Records from a collection
↓

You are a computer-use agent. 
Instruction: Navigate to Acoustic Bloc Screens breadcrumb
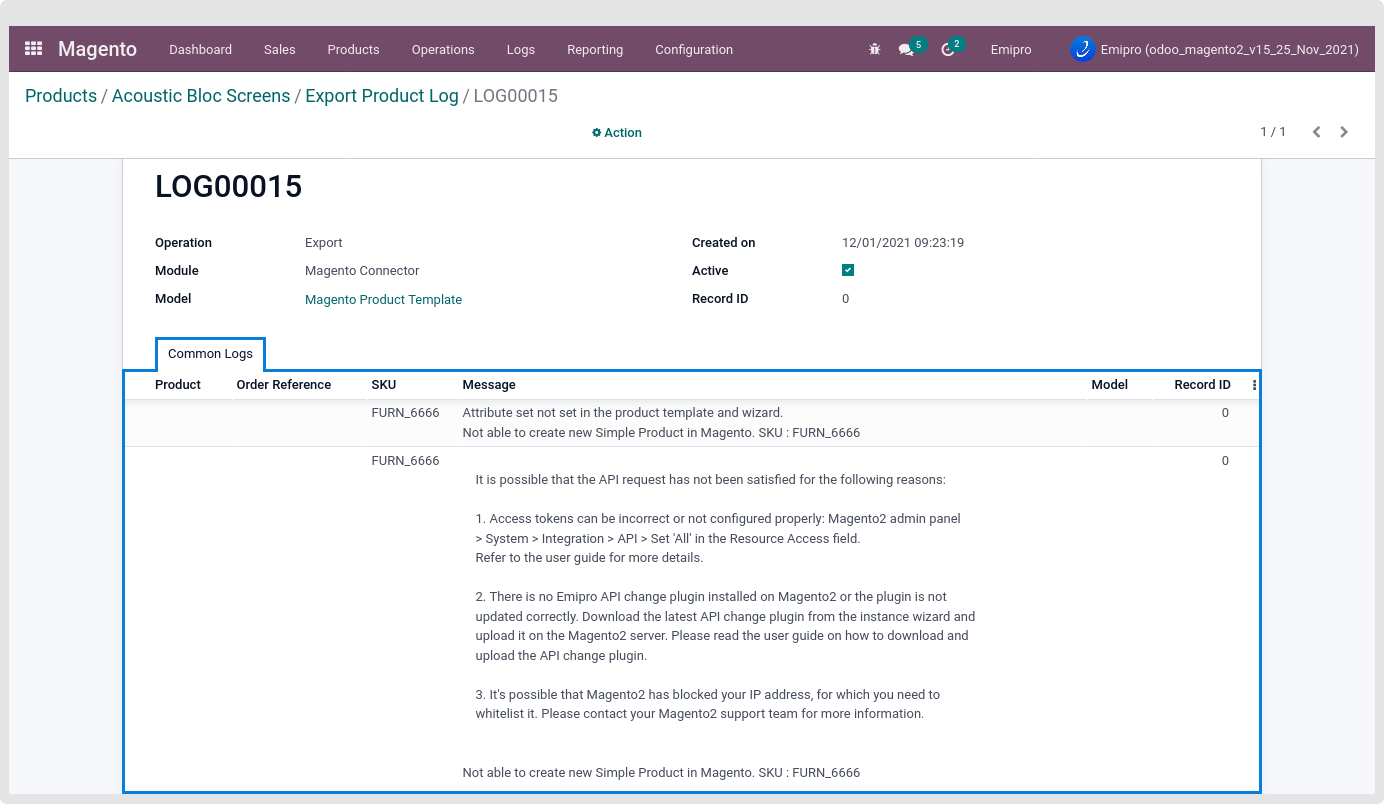click(x=201, y=96)
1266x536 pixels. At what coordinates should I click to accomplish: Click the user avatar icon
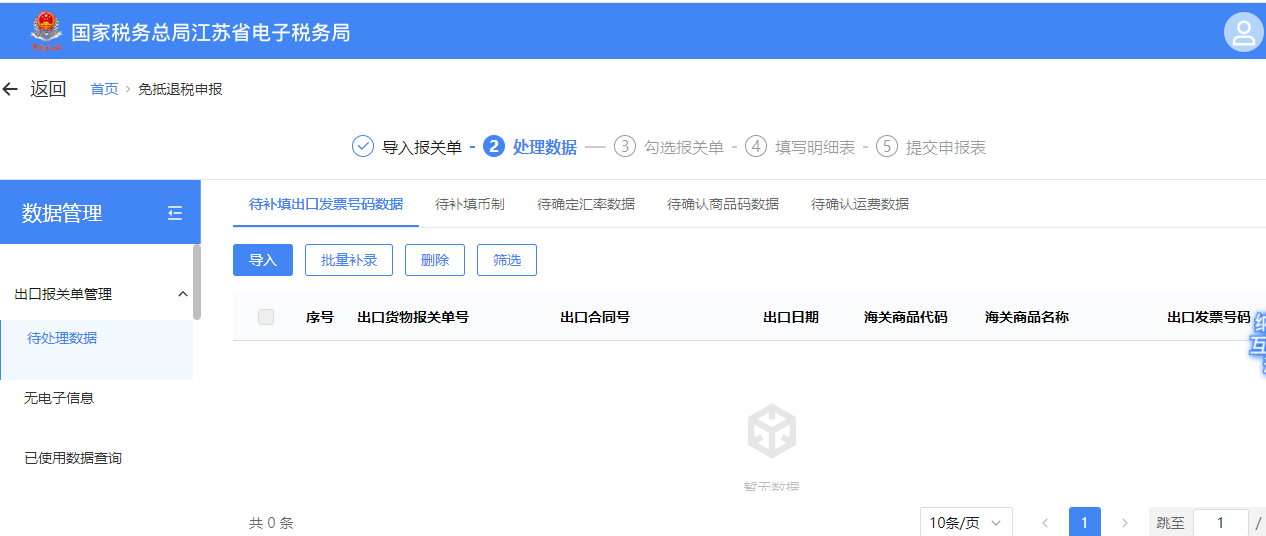coord(1243,33)
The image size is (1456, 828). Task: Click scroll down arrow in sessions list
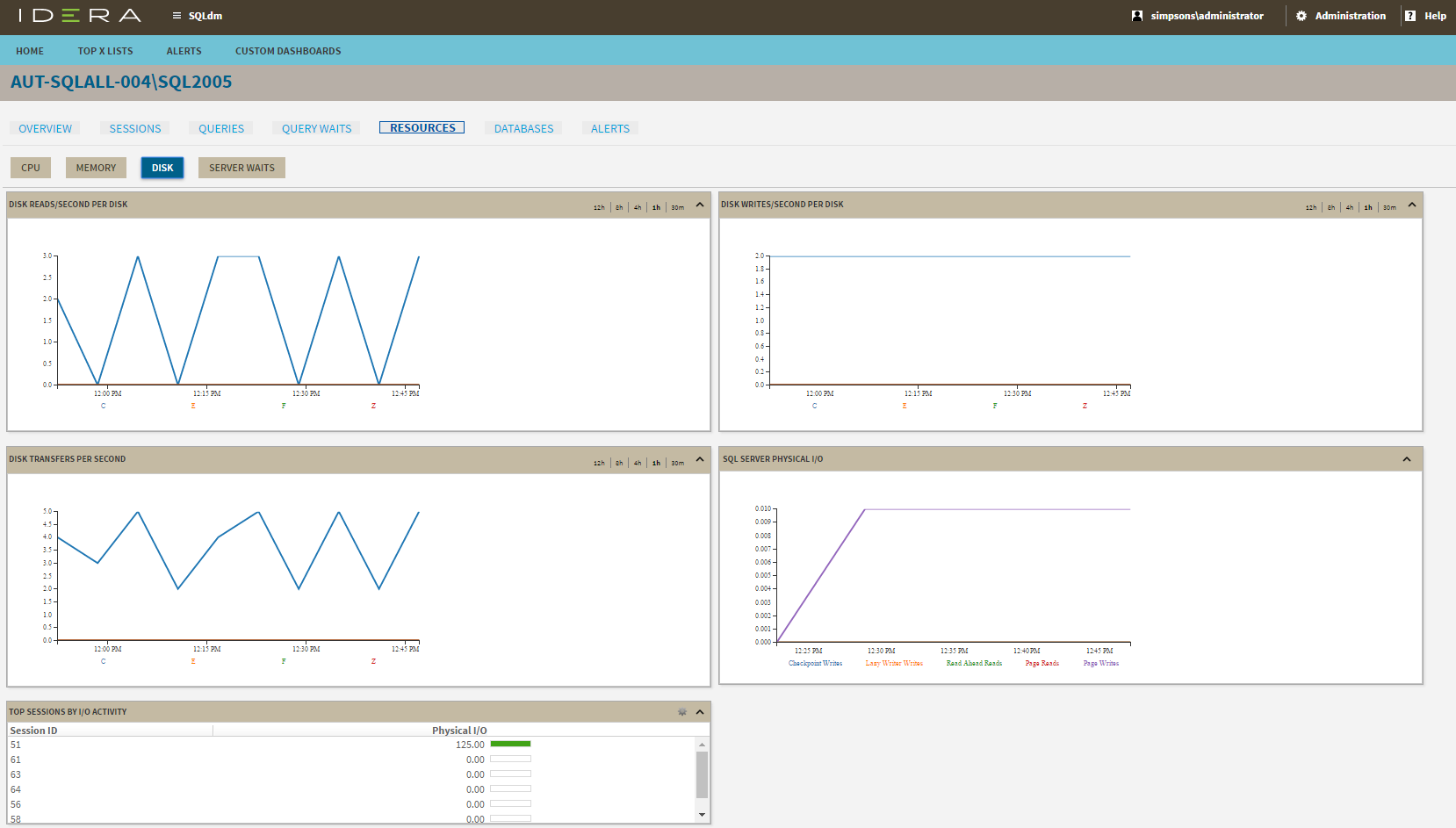tap(702, 815)
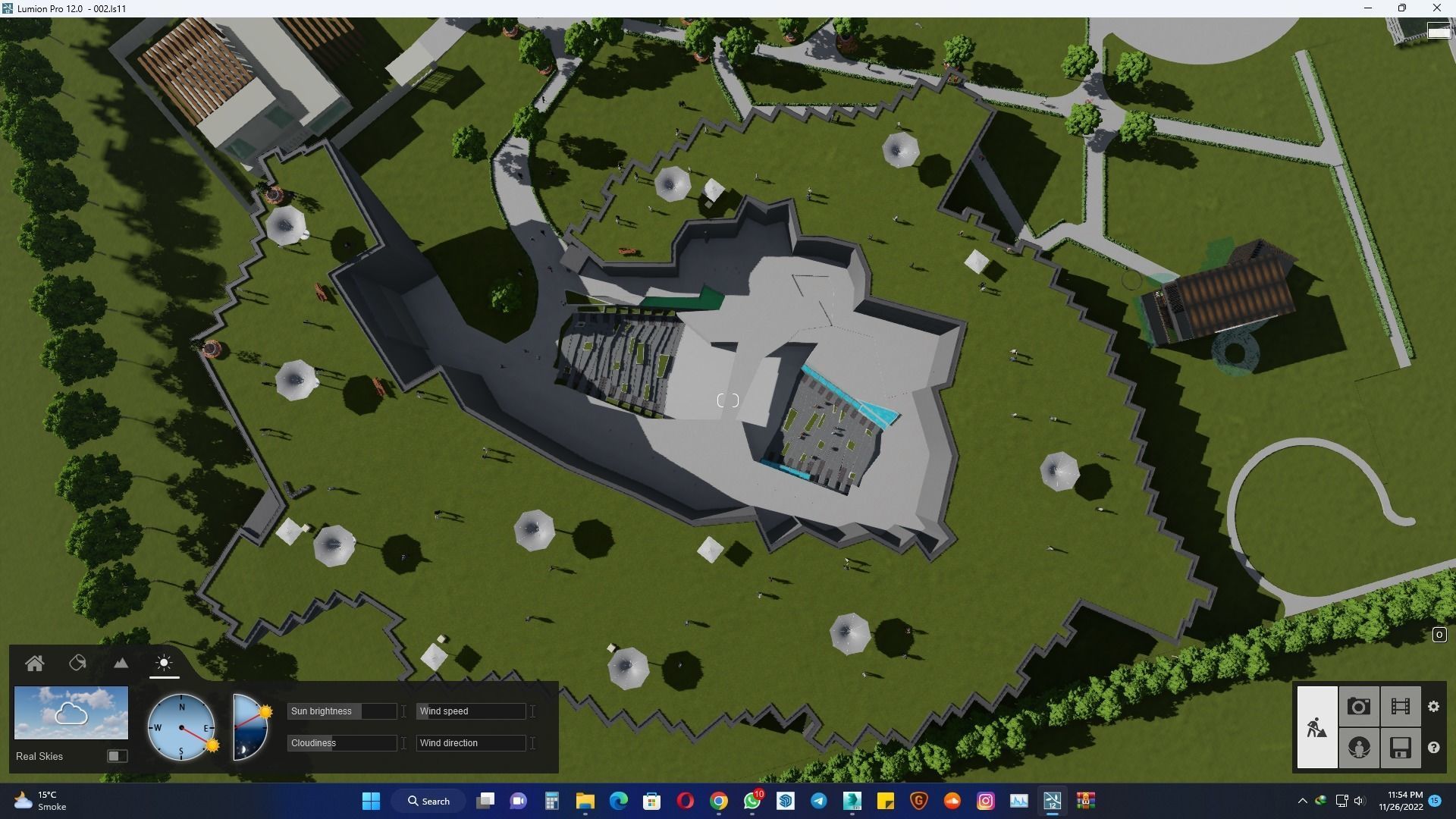
Task: Open Movie mode filmstrip icon
Action: tap(1400, 707)
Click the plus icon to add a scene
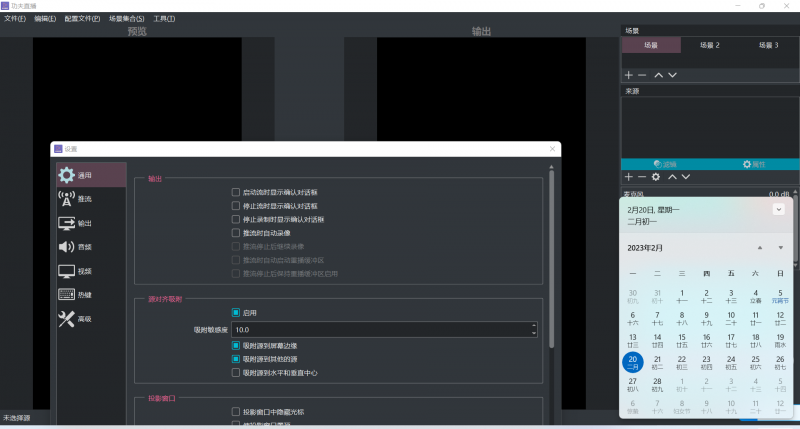Image resolution: width=800 pixels, height=429 pixels. 628,75
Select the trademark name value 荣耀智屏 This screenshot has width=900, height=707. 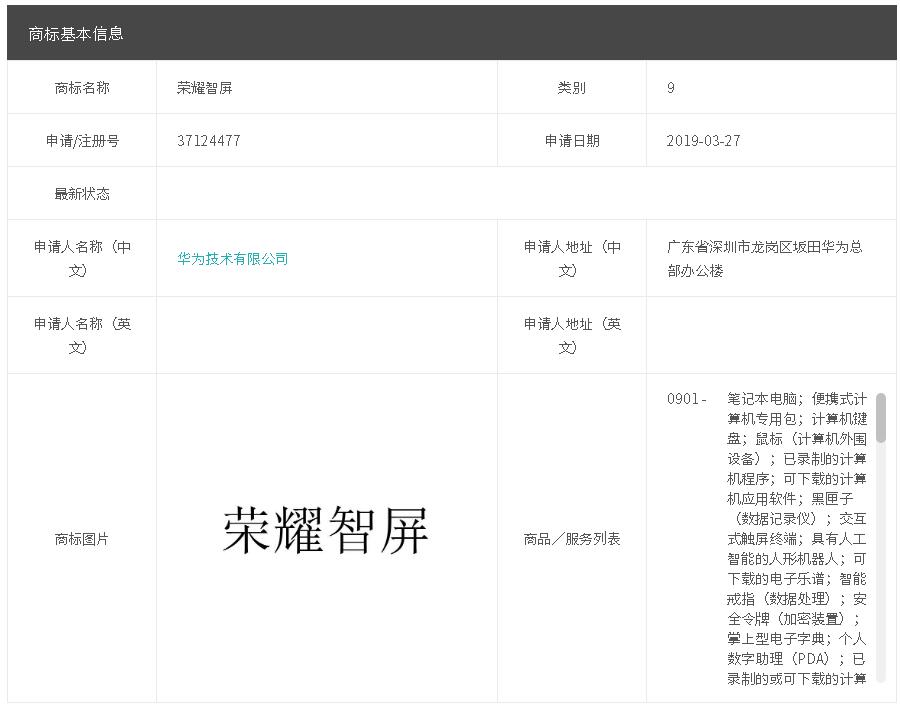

↑

* Requirement *
Report every line of the records above that contains the string "icon", copying each line in full.

* Solved problem *
1266x536 pixels. At what coordinates should I click to accomplish: Click the user avatar icon
Task: Open Movie mode filmstrip icon
Click the plus icon to add a scene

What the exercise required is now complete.